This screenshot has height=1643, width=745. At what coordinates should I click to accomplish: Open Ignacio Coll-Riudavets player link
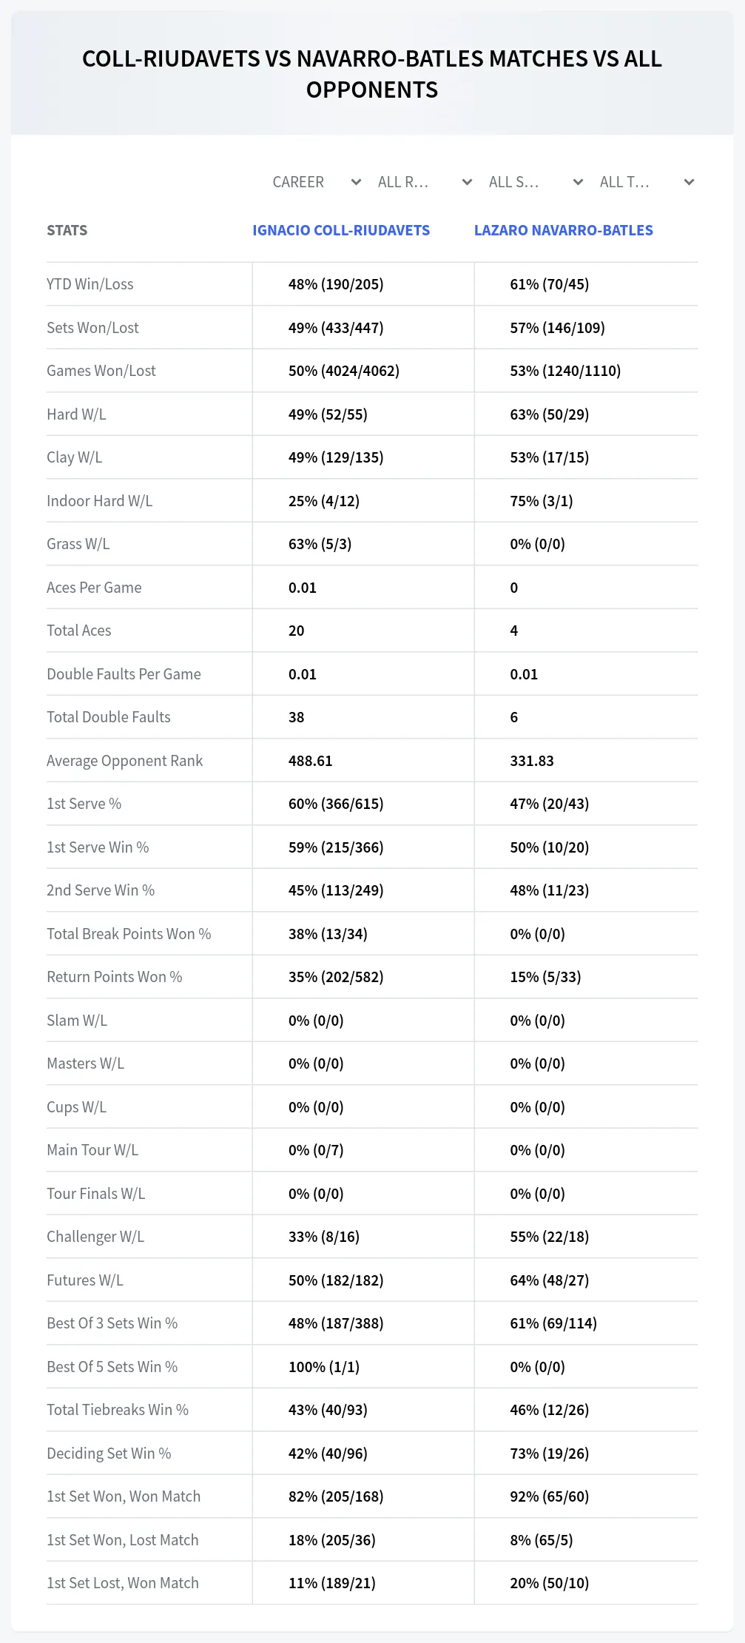pyautogui.click(x=341, y=230)
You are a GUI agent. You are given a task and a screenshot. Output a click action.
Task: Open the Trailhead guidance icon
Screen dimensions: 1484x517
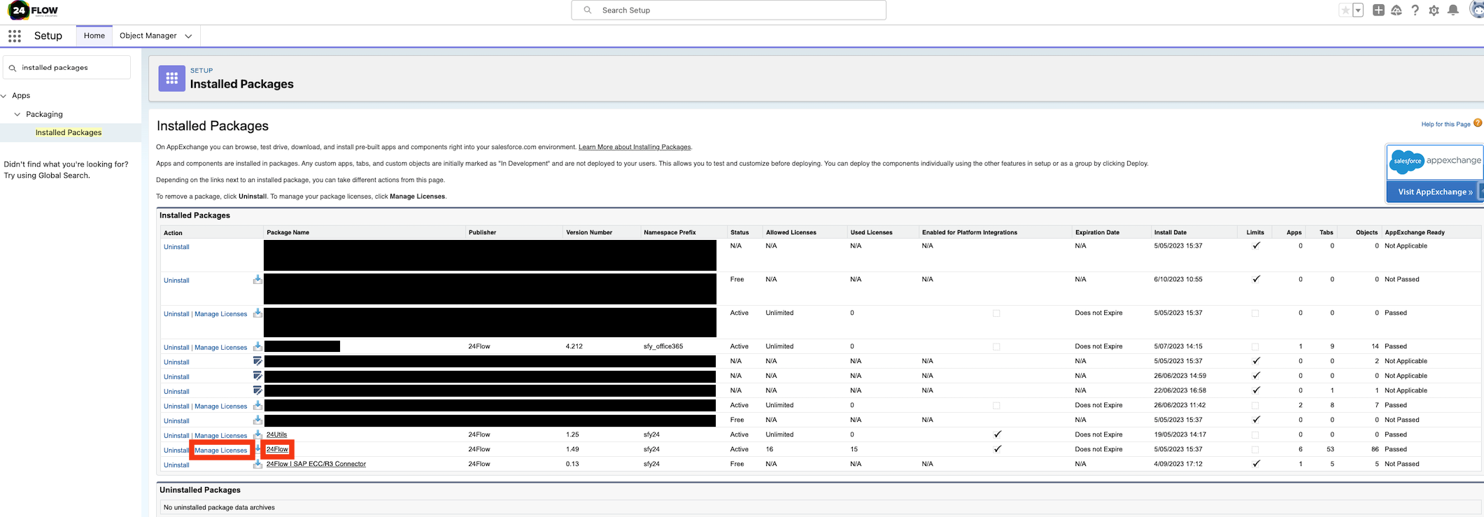1397,10
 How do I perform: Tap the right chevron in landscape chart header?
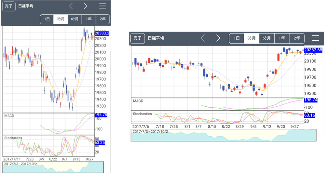[218, 38]
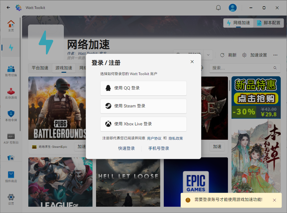
Task: Click the user avatar icon
Action: (232, 7)
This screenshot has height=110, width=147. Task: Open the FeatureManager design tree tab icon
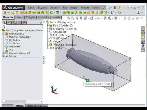(4, 23)
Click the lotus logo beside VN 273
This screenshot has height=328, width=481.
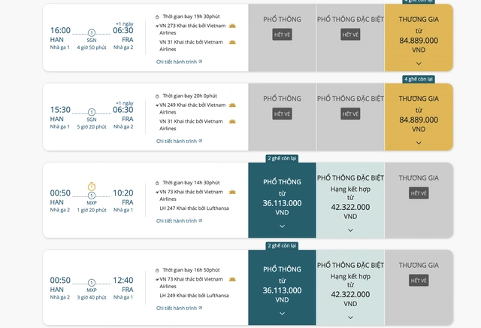231,26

-------

◆ What the exercise asks
Reproduce the lines of the listing exactly, starting at the one that contains "This screenshot has height=110, width=147." and continuing through the final line, but leave out the pictures.

◆ Finished exercise
This screenshot has height=110, width=147. Task: Open the FeatureManager design tree tab icon
(4, 23)
Click the lotus logo beside VN 273
This screenshot has height=328, width=481.
231,26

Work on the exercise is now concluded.